La prospettiva androcentrica è legittimata su scala sociale, a tal punto da diventare un modello naturale. L’uomo al vertice della piramide, che si impone in un rapporto di dominazione- subalternità.

La categorizzazione, l’incasellamento in atteggiamenti e ruoli, ha origine dal contesto familiare: la donna è moglie e madre, programmata per procreare e accudire, per sua naturale propensione all’affetto e alla tenerezza. L’uomo, di contro, è forte e deciso, perno dell’economia domestica.

No, non ci riferiamo ai tempi antichi, dei nostri nonni, ma a quelli più recenti.

Purtroppo, la mentalità è progredita sì, ma presenta residui intrusivi e interiorizzati di maschilismo.

La donna è bloccata in questa visione sociale di sé, ma anche l’uomo lo è, in quanto exemplum che deve costantemente dare prova della sua virilità. Pensare e ripensare se stesso come dominante, e imperturbabile. L‘emotività è tabù, stigmatizzata e intesa in termini socio-culturali come femminile.

Ebbene, il maschilismo è ancora tra noi, nel divario tra i generi e negli atteggiamenti interiorizzati da una società che ha imparato progressivamente a normalizzarli, eludendo l’allarme.

Il pericolo della generalizzazione e l’arma dell’educazione

No, gli uomini non sono tutti carnefici.

Sebbene la violenza sia uno degli scenari possibili che storicamente si sono verificati, e a cui l’uomo, come individuo, è stato abituato nel tempo. Il passaggio dalle armi ai gesti quotidiani è breve: è un processo di riproduzione.

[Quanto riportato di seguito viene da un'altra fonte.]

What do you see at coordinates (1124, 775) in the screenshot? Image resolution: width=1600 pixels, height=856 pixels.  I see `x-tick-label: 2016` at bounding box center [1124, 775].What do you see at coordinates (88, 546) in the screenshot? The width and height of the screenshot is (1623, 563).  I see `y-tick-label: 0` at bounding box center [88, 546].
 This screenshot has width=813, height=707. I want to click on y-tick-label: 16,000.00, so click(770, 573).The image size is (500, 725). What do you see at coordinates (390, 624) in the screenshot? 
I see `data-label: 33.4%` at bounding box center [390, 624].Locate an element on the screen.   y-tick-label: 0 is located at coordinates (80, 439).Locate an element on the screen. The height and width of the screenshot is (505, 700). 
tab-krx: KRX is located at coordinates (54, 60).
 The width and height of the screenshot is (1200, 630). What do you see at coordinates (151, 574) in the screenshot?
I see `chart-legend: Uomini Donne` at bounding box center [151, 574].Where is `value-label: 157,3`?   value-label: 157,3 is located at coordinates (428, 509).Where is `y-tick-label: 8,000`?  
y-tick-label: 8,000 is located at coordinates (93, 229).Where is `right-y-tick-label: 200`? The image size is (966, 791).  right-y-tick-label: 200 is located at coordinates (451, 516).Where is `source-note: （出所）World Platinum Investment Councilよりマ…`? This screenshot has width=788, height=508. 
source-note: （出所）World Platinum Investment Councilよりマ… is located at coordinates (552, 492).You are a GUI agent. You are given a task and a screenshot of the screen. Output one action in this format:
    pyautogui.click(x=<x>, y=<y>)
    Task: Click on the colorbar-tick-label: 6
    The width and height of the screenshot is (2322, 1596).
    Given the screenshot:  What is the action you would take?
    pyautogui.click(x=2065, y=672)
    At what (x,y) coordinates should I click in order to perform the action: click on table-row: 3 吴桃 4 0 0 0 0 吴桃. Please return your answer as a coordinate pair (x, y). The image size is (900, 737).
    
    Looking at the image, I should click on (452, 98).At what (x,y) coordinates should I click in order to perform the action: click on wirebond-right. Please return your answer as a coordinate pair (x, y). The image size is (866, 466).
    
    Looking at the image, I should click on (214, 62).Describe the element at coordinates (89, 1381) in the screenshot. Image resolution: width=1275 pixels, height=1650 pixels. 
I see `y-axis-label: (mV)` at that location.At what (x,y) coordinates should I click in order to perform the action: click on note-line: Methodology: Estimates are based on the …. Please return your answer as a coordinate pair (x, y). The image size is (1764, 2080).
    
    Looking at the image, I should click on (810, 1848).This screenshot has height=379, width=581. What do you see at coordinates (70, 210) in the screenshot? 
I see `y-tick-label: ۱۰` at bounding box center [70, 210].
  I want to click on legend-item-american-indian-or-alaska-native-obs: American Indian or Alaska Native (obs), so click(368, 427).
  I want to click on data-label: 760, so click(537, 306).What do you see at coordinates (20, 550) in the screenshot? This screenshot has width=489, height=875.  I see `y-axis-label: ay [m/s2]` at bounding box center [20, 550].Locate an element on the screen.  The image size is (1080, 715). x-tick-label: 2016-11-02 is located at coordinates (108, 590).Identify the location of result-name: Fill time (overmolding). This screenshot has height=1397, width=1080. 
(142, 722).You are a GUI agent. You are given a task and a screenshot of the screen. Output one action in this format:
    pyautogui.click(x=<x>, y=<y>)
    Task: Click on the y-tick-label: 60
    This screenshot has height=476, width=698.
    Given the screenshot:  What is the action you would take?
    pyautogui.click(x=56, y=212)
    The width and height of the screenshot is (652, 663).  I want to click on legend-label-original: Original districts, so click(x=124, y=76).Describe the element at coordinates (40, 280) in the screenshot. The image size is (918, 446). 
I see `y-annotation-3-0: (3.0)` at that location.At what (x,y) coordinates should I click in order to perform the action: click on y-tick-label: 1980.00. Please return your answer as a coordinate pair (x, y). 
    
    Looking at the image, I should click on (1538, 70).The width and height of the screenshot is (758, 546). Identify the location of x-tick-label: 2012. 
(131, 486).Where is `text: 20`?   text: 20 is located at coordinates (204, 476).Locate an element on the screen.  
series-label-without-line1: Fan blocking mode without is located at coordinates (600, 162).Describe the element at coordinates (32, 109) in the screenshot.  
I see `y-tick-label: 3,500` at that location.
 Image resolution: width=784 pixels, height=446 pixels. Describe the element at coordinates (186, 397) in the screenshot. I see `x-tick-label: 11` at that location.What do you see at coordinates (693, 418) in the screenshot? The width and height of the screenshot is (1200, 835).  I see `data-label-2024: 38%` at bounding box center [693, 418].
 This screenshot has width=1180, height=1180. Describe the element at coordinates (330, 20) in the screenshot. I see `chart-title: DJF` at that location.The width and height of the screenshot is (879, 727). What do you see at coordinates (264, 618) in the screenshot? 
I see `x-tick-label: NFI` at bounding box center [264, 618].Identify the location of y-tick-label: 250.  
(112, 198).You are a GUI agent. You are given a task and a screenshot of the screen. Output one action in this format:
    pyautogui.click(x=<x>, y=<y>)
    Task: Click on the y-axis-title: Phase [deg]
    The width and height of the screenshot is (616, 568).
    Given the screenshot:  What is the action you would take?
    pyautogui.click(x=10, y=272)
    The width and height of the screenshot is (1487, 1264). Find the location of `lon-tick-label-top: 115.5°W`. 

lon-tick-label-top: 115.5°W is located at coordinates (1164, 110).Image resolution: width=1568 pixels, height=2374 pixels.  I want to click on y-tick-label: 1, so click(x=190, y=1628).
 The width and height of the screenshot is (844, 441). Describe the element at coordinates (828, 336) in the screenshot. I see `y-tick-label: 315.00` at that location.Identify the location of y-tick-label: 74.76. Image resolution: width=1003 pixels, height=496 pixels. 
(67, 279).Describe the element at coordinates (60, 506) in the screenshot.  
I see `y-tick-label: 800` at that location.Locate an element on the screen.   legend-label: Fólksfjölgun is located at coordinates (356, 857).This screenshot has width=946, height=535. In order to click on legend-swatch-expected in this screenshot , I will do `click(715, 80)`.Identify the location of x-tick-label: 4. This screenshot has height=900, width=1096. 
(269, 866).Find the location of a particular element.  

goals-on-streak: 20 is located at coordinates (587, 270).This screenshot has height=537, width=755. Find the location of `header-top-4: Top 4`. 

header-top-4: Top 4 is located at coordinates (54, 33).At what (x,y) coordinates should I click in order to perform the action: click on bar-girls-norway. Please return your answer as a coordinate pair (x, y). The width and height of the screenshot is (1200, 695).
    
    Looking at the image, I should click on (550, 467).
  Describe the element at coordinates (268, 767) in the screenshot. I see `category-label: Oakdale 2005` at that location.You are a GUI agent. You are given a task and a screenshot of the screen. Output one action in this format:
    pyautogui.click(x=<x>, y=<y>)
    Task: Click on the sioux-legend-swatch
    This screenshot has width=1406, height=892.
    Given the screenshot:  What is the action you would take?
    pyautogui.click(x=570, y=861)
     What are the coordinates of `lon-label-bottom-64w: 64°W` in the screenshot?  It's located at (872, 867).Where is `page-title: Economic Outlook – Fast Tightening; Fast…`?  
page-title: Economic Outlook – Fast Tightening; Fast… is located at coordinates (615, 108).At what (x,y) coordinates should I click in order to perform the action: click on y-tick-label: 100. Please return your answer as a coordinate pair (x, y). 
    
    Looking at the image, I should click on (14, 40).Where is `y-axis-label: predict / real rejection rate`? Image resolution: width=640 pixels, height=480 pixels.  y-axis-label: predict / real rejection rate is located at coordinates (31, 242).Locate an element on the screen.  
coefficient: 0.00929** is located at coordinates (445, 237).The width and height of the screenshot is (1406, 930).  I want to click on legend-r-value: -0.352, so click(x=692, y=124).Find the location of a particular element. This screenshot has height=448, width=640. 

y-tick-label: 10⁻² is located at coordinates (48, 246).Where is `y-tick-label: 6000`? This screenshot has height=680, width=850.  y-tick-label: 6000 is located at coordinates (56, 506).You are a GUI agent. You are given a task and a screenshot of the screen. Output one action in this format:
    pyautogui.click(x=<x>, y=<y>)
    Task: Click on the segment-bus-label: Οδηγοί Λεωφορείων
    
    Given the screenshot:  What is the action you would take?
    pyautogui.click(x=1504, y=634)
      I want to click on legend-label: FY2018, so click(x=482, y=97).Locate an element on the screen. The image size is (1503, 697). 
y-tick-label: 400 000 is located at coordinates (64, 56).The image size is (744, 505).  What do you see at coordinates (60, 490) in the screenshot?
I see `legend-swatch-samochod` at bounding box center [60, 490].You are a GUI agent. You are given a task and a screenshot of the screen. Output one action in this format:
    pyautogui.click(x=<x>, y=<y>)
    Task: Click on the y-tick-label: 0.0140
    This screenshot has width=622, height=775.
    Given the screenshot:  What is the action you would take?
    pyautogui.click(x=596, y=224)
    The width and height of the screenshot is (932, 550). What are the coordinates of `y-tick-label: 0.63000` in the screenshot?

Questo modello radicato culturalmente può davvero cambiare, attraverso un massiccio programma di educazione all’affettività.

Ma non solo, è necessario disinnescare il meccanismo per cui l‘uomo è predominante e infallibile, investito dalla pressione dell’exeplum di virilità e successo ad ogni costo.

Ammettere il fallimento è fonte di formazione ed educazione, ed è un bene comune. L’individuo è misero, limitato e imperfetto. E va bene così.

L’amore, il rifiuto, il dolore, la perdita, il fallimento, passano attraverso un duro lavoro personale, che è necessario per relazionarsi con l’altro.

Perciò, Cara Giulia, il tuo sangue è il nostro, fino a quando non avverrà un reale scatto concreto, siamo tutti complici e tutte vittime. Ma no, non tutti carnefici.